Mario: “Hola, ¿qué tal Juan Diego? ¿Cómo va la cosa? Te escribo este email para contarte lo que me ocurrió el otro día. Me preparé un discurso a petición de mi colega Alfredo sobre la Ley del Aborto. La idea era informar sobre sus entresijos, pero quise darle un toque personal a la intervención, es decir, ofrecí mi opinión sobre esta ley tan controvertida. La cuestión es que en ningún momento me dijeron qué personas formaban parte del público y yo tampoco lo pregunté. Ya sabes que no soy un experto en la materia y se me pasó preguntarlo. Lo mío son los despachos”.
No soy adivino, pero ya se veía venir lo que le pasó al pobre Mario. Continúa así su relato: “Me documenté sobre el tema, definí mis ideas clave y expliqué de forma contundente por qué estoy en contra de esta ley. Cuando entré en la sala ya me percaté de mi primer error: no pregunté por el público. El auditorio estaba compuesto por unas cien personas, la inmensa mayoría mujeres jóvenes pertenecientes a organizaciones de tendencia progresista (de esto, lógicamente, me enteré demasiado tarde). Mi exposición fue excesivamente crítica con la Ley del Aborto, creo que la expliqué bien pero no me limité a informar, también la desmonté. Como no pude ensayar el discurso, simplemente lo leí y apenas pude mirar al público y comprobar qué decían sus caras. Vamos que… cuando llegué al turno de preguntas, me machacaron. Fue una jornada para olvidar. Mis palabras resultaron incendiarias, una auténtica provocación”.
El email de Mario continúa, pero esto es lo más importante. ¿Qué le pasó a mi buen amigo? Él mismo lo dice. Antes de documentarse y de elegir las ideas centrales de un discurso hay que saber a quién te diriges: edad, sexo, opinión sobre el tema que abordarás, nivel de conocimiento sobre el asunto, lugar de procedencia, etc.

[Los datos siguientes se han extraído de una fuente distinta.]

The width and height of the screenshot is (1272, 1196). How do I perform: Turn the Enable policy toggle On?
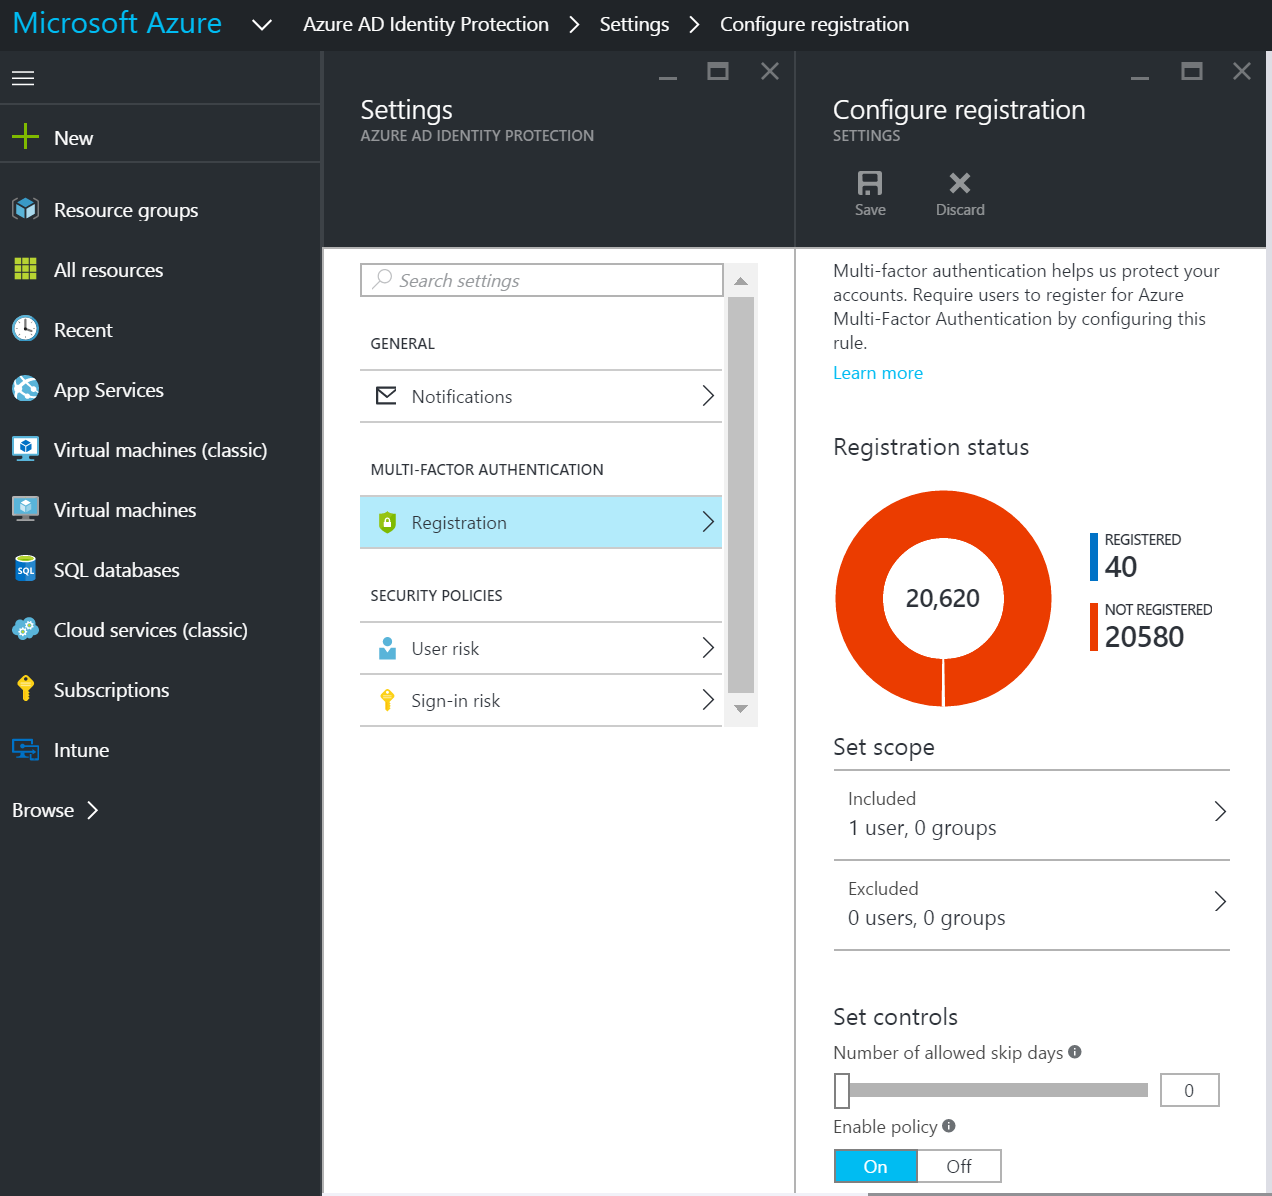pos(875,1166)
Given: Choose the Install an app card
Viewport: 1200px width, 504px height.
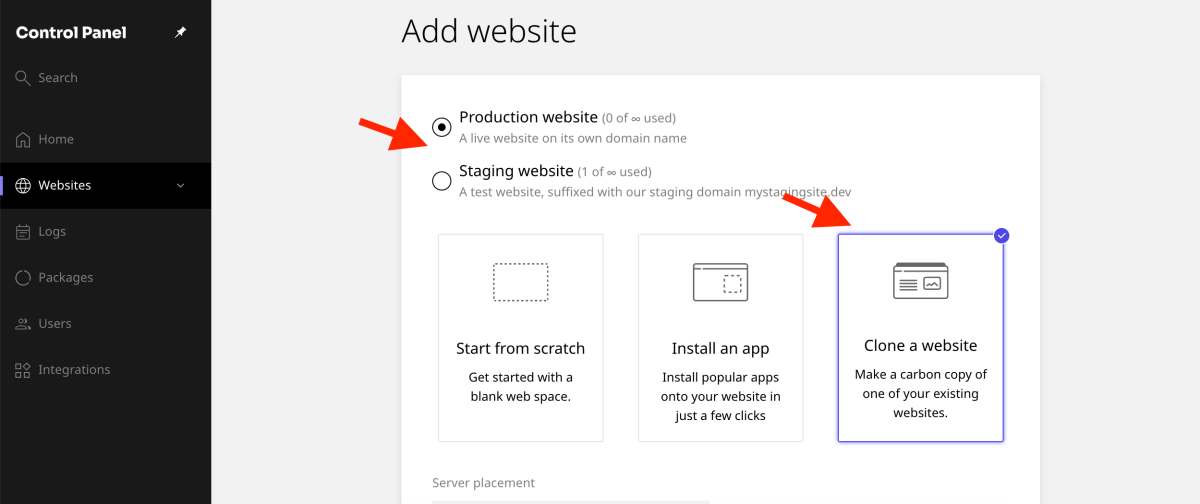Looking at the screenshot, I should pos(720,338).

El discurso debe adaptarse en algunos aspectos esenciales al tipo de público. En el caso de Mario, el auditorio era mayoritariamente afín a la Ley del Aborto. El discurso fue demasiado duro, sobre todo, si tenemos en cuenta que los organizadores de la jornada sólo buscaban facilitar información al público. ¿Esto quiere decir que no debemos decir lo que pensamos? No, en absoluto, pero hay que tener presente que Mario no participaba en un debate electoral, se trataba sólo de una jornada ‘blanca’. Es correcto que dé su opinión, pero no era necesario abrir un debate tan encarnizado y alejado de la asertividad. En estos casos, lo mejor es dar la opinión hostil en la zona intermedia del discurso; no lo hagas al principio (que es cuando te prestan más atención) ni al final (que es lo que más se recuerda).

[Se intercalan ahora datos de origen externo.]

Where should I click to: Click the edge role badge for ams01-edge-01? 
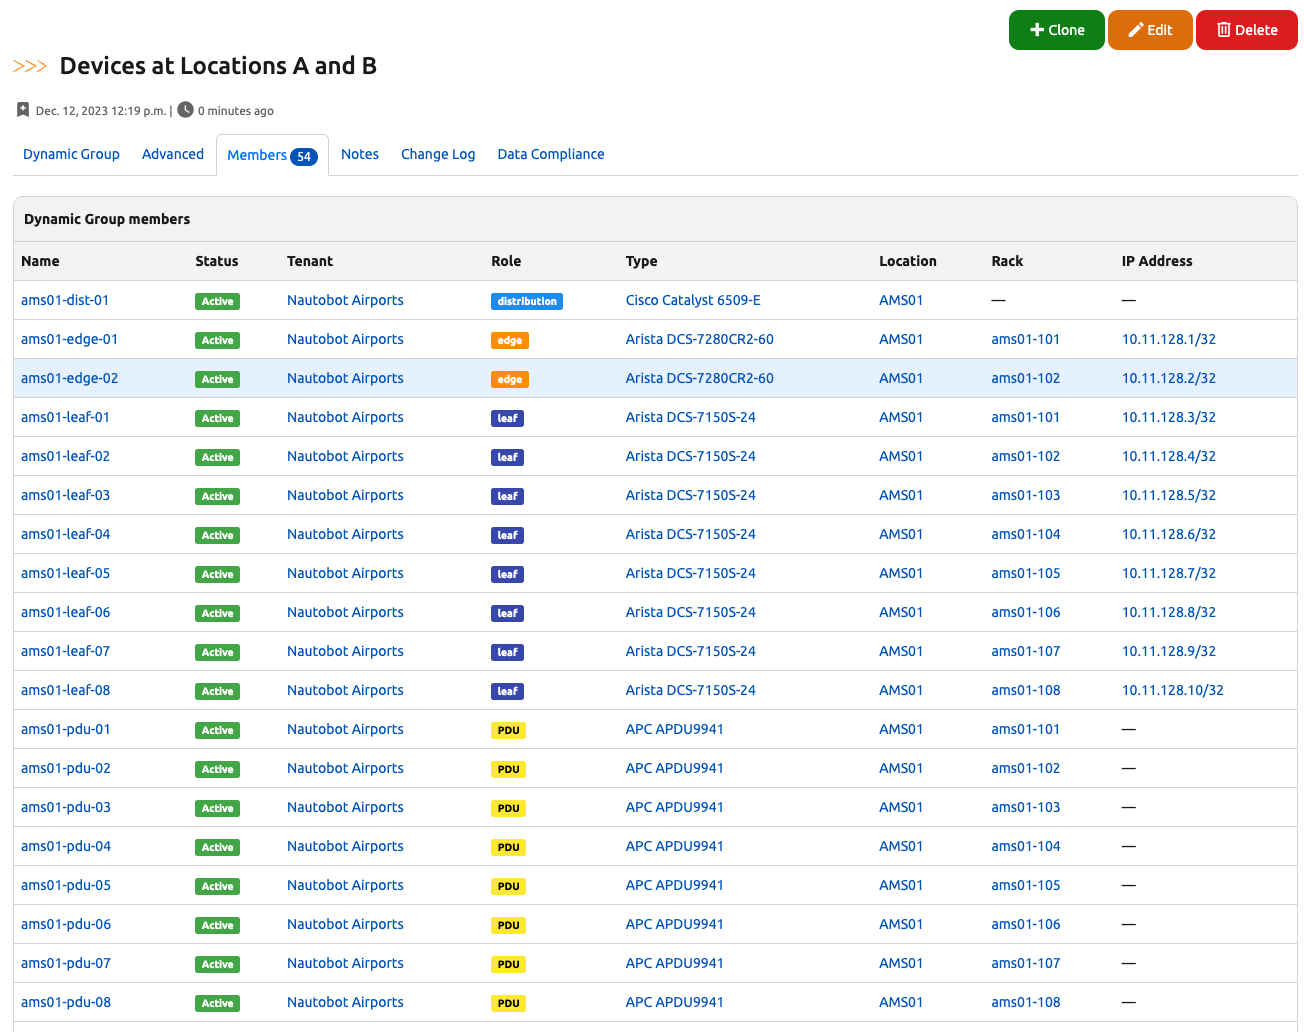510,340
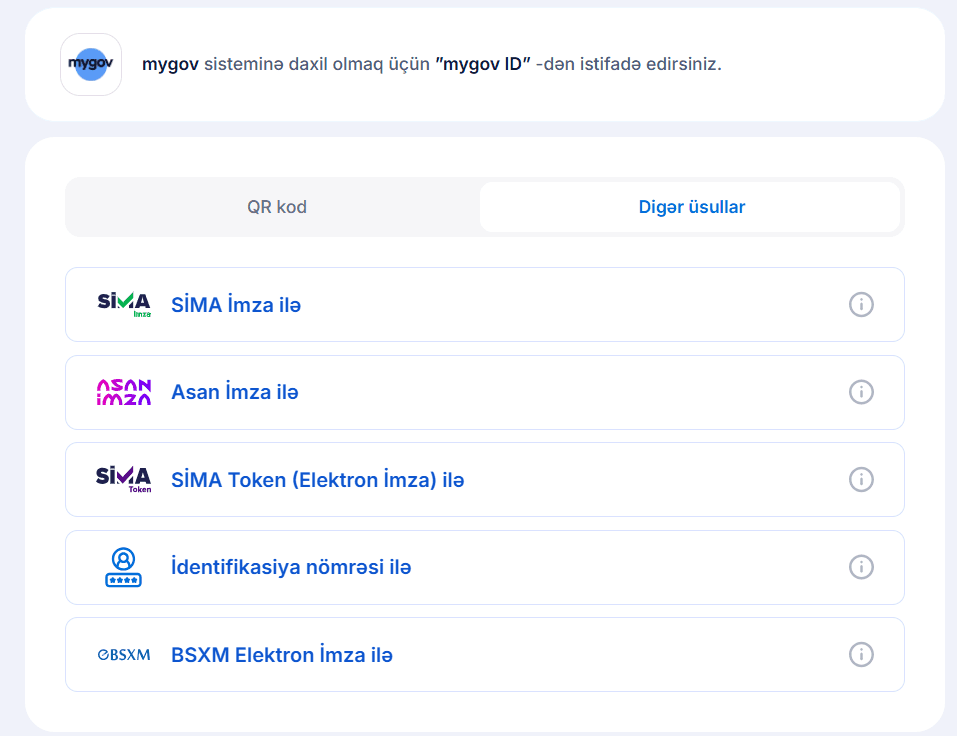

Por otra parte, se preparó el discurso sin tiempo (a veces, es mejor declinar la invitación, aunque sea de un amigo) y no pudo interiorizar partes esenciales del texto, por lo que tuvo que leerlo todo. Esto le impidió controlar con su mirada el lenguaje no verbal del auditorio. Si notas que el público rechaza lo que estás diciendo, si te percantas de que lo estás enfureciendo en una jornada de este tipo, mejor cambia de rumbo, suaviza el mensaje hostil.

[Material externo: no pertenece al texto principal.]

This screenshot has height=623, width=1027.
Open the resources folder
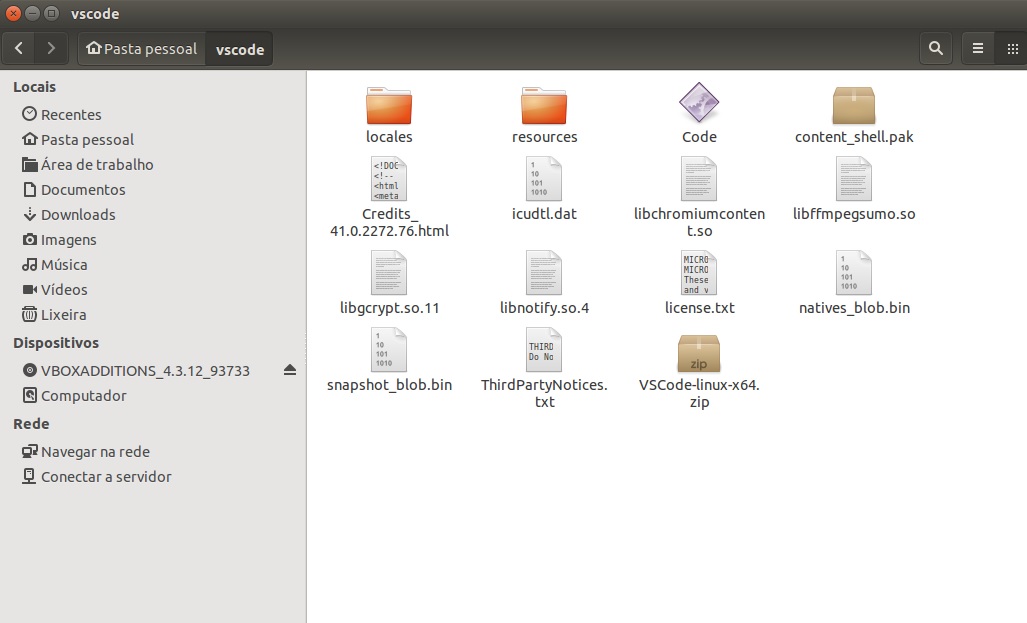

Es cierto que, en muchas ocasiones, resulta difícil averiguar qué tipo de público tendrás, pero éste no era el caso. Siempre hay que hacer el esfuerzo de conocer al auditorio y de adaptar el discurso a su perfil, lo cual no está reñido con mantener los principios que uno defiende. Mario tuvo un mal día, pero aprendió una gran lección.